As reported in our earlier blog, the Act establishes a GHG emissions intensity benchmark of 0.16 carbon dioxide equivalent (CO2e) tonnes per tonne of LNG produced, which will cover all facility GHG emissions (including combustion, electricity generation, venting and fugitives) from the point when gas enters a facility to where it is loaded on to a ship or rail car to go to market. The Act defines a “facility” as including all buildings, structures, stationary items and equipment that are (i) located or used primarily on a single site, contiguous sites or adjacent sites, (ii) are controlled by the same person, and (iii) function as a single integrated site.
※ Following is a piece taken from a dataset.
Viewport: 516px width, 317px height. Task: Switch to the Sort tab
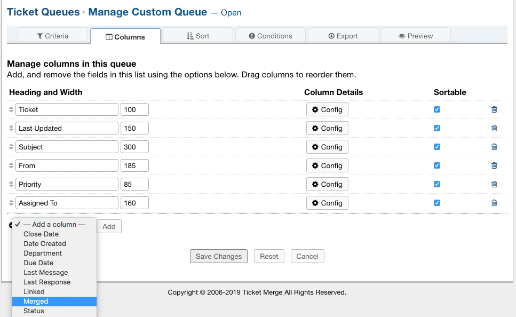[198, 36]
Three regulations necessary to implement the Act also came into effect on January 1, 2016:

  1. Greenhouse Gas Emission Reporting Regulation, which replaces the existing Reporting Regulation and adds compliance reporting requirements (including specific requirements for LNG operations).
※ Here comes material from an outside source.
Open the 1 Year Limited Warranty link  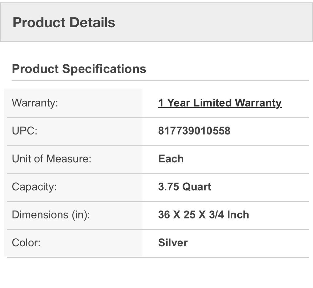[x=220, y=103]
  2. Greenhouse Gas Emission Control Regulation, which establishes the BC Carbon Registry to track compliance unit transactions and sets criteria for developing emission offsets issued by the BC government. The regulation also establishes a price of $25 for funded units issued under the Act that will be put towards a technology fund to support the development of clean technologies. Regulated operations (including LNG operations), will purchase offsets from the market or funded units from government to meet emission limits.
  3. Greenhouse Gas Emission Administrative Penalties and Appeals Regulation, which establishes the process for when, how much, and under what conditions administrative penalties may be levied for non-compliance with the Act or regulations. The regulation establishes a maximum monetary administrative penalty of $50,000 for failure to submit required reports or verification statements, or for failure to produce information or records for inspection. In addition, regulated entities may be required to retire compliance units in certain circumstances for non-compliance with the Act or regulations; the formulas for calculating such administrative penalties are set out in the regulation. Also, the regulation provides that certain decisions relating to methodologies, validation and verification bodies, acceptance of project plans, and the issuance of offset units may be appealed to the Environmental Appeal Board in accordance with the procedures set out in the Environmental Management Act.

Industrial operations located in British Columbia and emitting 10,000 tonnes or more of carbon dioxide equivalent emissions (CO2e) per year (excluding emissions from biomass listed in Schedule C of the regulation) have been required to report GHG emissions since 2010 (reporting operations emitting 25,000 tonnes or more of CO2e per year have also been subject to a third party verification requirement). Under the new GHG reporting framework, industrial operations will continue to report and where applicable, verify, GHG emissions as they have since 2010.